The credit crisis continued unabated Monday as the Treasury Department handed American International Group another huge chunk of cash and mortgage company Fannie Mae's third-quarter profits plummeted.
But global markets rallied on news of China's $586 billion plan to stimulate its weakening economy - one of the world's leading economic engines.
Trading on Wall Street opened strong, with the Dow Jones Industrial Average up 150 points early. But at the closing bell the Dow had fallen 73.27 points, or 0.82 percent, to end the trading session at 8,870.54. The Nasdaq Composite Index dropped 30.66 points, or 1.86 percent, to 1,616.74, while the S&P 500 declined 11.78 points, or 1.27 percent, to 919.21.
In Washington, the Treasury Department provided American International Group (AIG) with a $40 billion cash infusion in exchange for preferred stock as part of a restructuring of the giant insurer's September rescue package.
In all, the federal government has given the company more than $150 billion.
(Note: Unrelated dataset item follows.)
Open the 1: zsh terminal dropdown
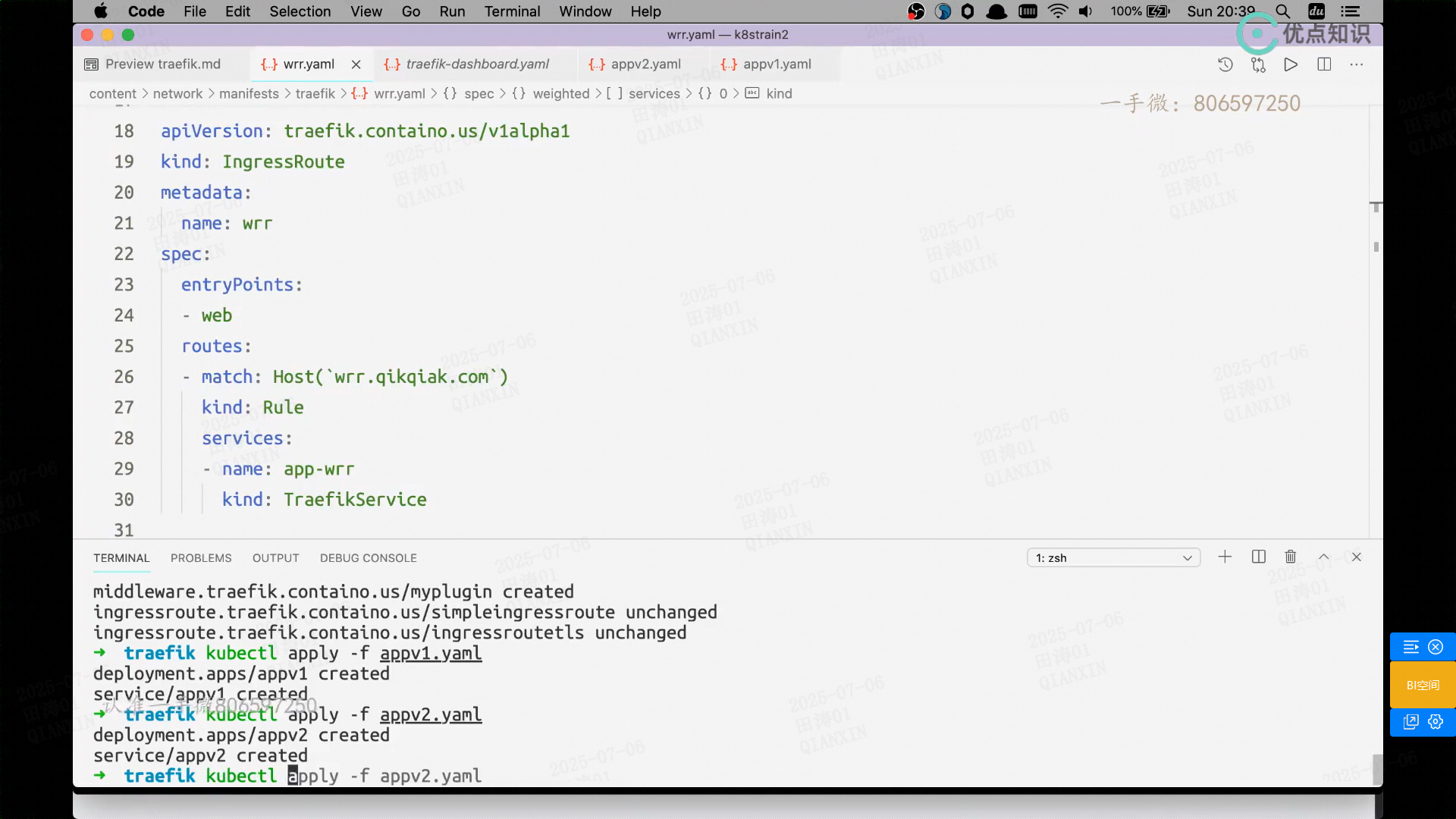Screen dimensions: 1456x819 (1113, 558)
But Federal Reserve officials said they were confident the money would be repaid to taxpayers.
AIG was driven to the brink of bankruptcy in September as it was forced to raise collateral to back the insurance it provided on its huge portfolios of troubled loans.
New York-based AIG said it lost $24.47 billion, or $9.05 per share, after a profit of $3.09 billion, or $1.19 per share, a year ago. Revenue declined 97 percent to $898 million from $29.84 billion in the third quarter of 2007.